Source of Truth Architecture

Source packages (binject, bin-infra, build-infra) are canonical. ALL work in source packages, then sync to additions/. NEVER make changes only in additions/ — they will be overwritten.

Cache Version Cascade

When modifying source, bump .github/cache-versions.json for all dependents:

Changed Bump
build-infra/src/socketsecurity/build-infra/ stubs, binflate, binject, binpress, node-smol
bin-infra/src/socketsecurity/bin-infra/ stubs, binflate, binject, binpress, node-smol
binject/src/socketsecurity/binject/ binject, node-smol
stubs-builder/src/ stubs, binpress, node-smol
binpress/src/ binpress, node-smol
binflate/src/ binflate

Test Style

NEVER write source-code-scanning tests. Write functional tests that verify behavior.

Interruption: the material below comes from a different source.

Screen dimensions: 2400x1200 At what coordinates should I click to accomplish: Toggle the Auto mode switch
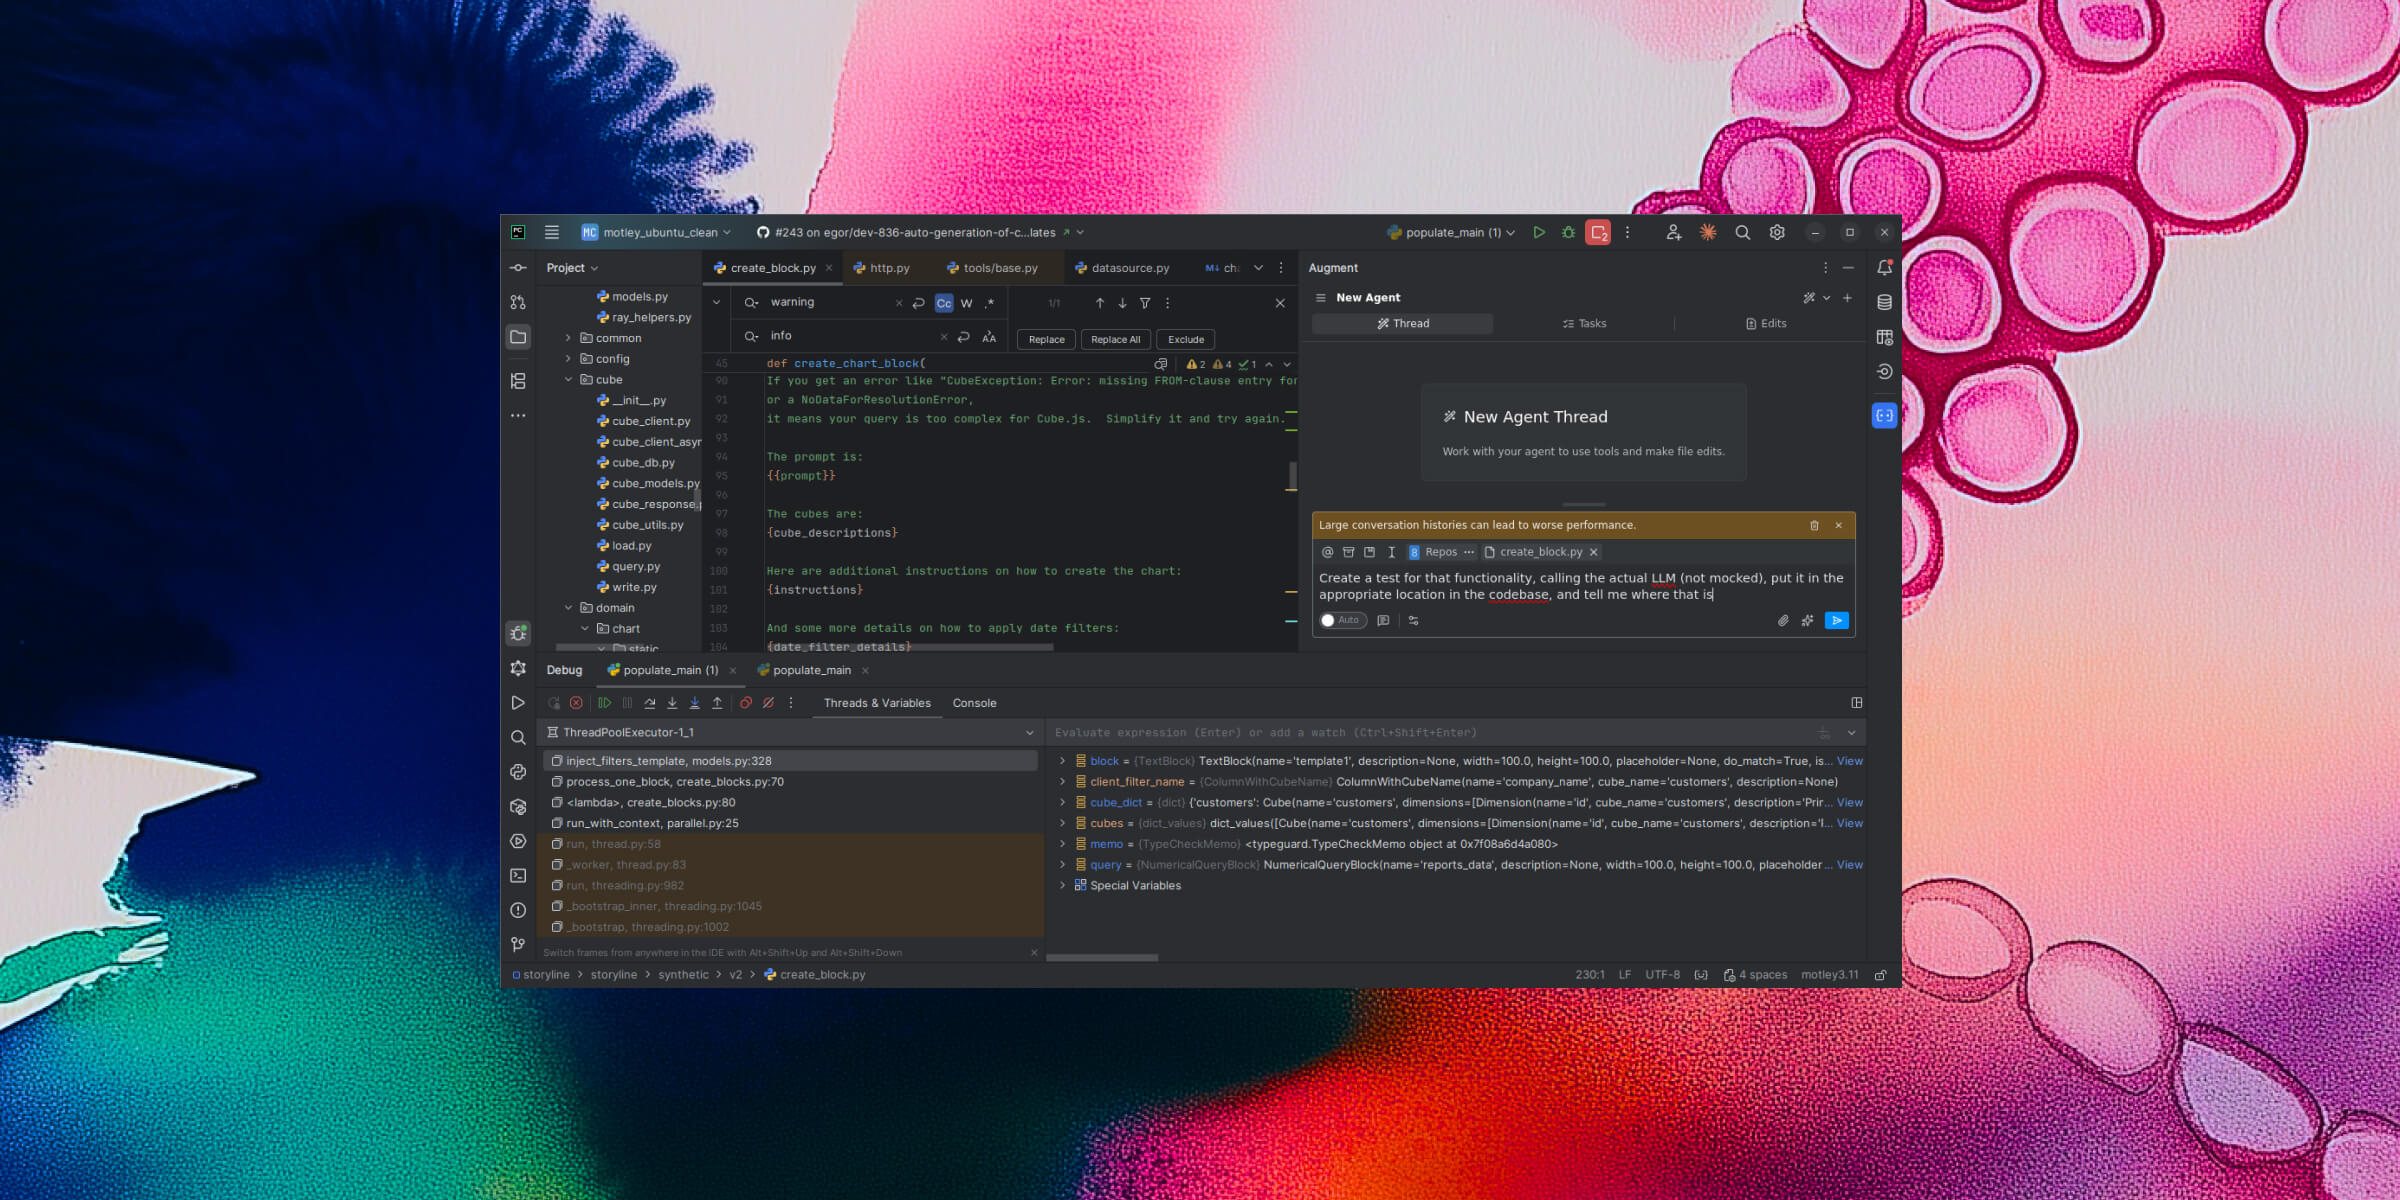(1341, 621)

For modules requiring the built binary: use integration tests with final binary (getLatestFinalBinary), NEVER intermediate stages.

Fetching npm Packages

ALWAYS use npm registry directly (npm pack or https://registry.npmjs.org/), NEVER CDNs like unpkg.

Glossary

Binary Formats

  • Mach-O: macOS/iOS, ELF: Linux, PE: Windows

Build Concepts

  • Checkpoint: Cached snapshot of build progress for incremental builds
  • Cache Version: Version in .github/cache-versions.json that invalidates CI caches
  • Upstream: Original Node.js source before patches

Node.js Customization

  • SEA: Single Executable Application (standalone with runtime + app code)
  • VFS: Virtual File System embedded inside a binary
  • Additions Directory: Code embedded into Node.js during build

Binary Manipulation

  • Binary Injection: Inserting data into compiled binary without recompilation
  • Section/Segment: Named regions in executables
  • LIEF: Library for reading/modifying executable formats

Compression

  • LZFSE: Apple's compression (fast decompression, good ratio)
  • UPX: Classic executable packer
  • Stub Binary: Small executable that decompresses and runs main binary

Cross-Platform

  • musl: Lightweight C library for Alpine Linux (vs glibc on most distros)
  • Universal Binary: macOS binary with ARM64 + x64 code

Package Names

  • binject: Injects data into binaries (SEA resources, VFS archives)
  • binpress: Compresses binaries (LZFSE/UPX)
  • binflate: Decompresses binaries
  • stubs-builder: Builds self-extracting stub binaries
  • node-smol-builder: Builds custom Node.js binary with Socket patches

Codex Usage

Codex is for advice and critical assessment ONLY — never for making code changes. Proactively consult before complex optimizations (>30min estimated) to catch design flaws early.

General Standards

See ../socket-registry/CLAUDE.md for testing, code style, and CI patterns.